Ta historia brzmi jak scenariusz horroru lub kryminału, ale niestety wydarzyła się naprawdę i do tego w Krakowie! Kiedy kobieta odmówiła mu seksu to on brutalnie ją pobił. Później ją skrępował, a następnie podpalił żywcem! Odszedł dopiero, gdy był pewien, że kobieta umrze w straszliwych mękach! Grozi mu dożywocie!
Wszystko zaczęło się w Dzień Kobiet bieżącego roku. W altance przy ulicy Makuszyńskiego w Krakowie Anna K., jej partner Maciej B. i znajomy Leszek B. urządzili sobie imprezę zakrapianą alkoholem. Balanga przedłużyła się do następnego dnia i to wtedy przyłączył się do nich 50-letni Paweł K. Parę lat wcześniej nawiązał romans z 39-letnią Anną K. i niedawno postanowili odnowić znajomość. Tamtego feralnego dnia znowu liczył na seks. Gdy Leszek B. opuścił imprezę to Paweł K. pobił pięściami do nieprzytomności Macieja B.

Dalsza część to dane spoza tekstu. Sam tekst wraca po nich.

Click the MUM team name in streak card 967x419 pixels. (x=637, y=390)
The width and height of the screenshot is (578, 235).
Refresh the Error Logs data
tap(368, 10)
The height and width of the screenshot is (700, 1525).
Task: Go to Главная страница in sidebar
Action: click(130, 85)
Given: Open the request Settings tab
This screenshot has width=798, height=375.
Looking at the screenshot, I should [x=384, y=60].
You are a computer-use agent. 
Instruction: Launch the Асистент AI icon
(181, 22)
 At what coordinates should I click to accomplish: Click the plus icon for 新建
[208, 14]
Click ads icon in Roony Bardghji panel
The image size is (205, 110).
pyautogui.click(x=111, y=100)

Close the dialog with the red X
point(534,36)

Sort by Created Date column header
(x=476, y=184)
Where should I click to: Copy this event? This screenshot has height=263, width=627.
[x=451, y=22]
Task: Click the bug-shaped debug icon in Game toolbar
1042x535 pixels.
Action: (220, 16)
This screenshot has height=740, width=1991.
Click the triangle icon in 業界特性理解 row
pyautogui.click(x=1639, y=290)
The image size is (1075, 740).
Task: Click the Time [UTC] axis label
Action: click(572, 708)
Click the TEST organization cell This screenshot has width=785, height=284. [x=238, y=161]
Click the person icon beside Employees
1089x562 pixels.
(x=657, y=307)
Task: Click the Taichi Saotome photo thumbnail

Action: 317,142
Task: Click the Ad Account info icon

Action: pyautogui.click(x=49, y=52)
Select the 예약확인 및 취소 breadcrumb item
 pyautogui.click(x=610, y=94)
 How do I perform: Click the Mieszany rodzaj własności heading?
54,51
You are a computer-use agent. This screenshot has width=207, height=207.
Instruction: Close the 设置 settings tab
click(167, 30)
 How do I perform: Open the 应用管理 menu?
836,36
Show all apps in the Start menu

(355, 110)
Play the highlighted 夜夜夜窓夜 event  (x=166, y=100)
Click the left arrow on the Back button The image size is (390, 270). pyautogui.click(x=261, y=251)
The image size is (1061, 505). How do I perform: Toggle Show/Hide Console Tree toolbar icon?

Pawłowi K. już nikt nie stał na przeszkodzie. Zaproponował Annie K. seks, ale ona mu kategorycznie odmówiła. Wtedy mężczyzna wpadł w gniew i pobił kobietę. Następnie rozebrał ją i zdjętymi ubraniami skrępował jej kończyny. Ręce przywiązał do gwoździa wbitego w ścianę. Paweł K. podpalił łóżko, na którym leżała Anna K. oraz podłożył płomienie w inne miejsca. Do ognia wrzucił dwa dezodoranty, które wybuchy i jeszcze bardziej rozprzestrzeniły płomienie.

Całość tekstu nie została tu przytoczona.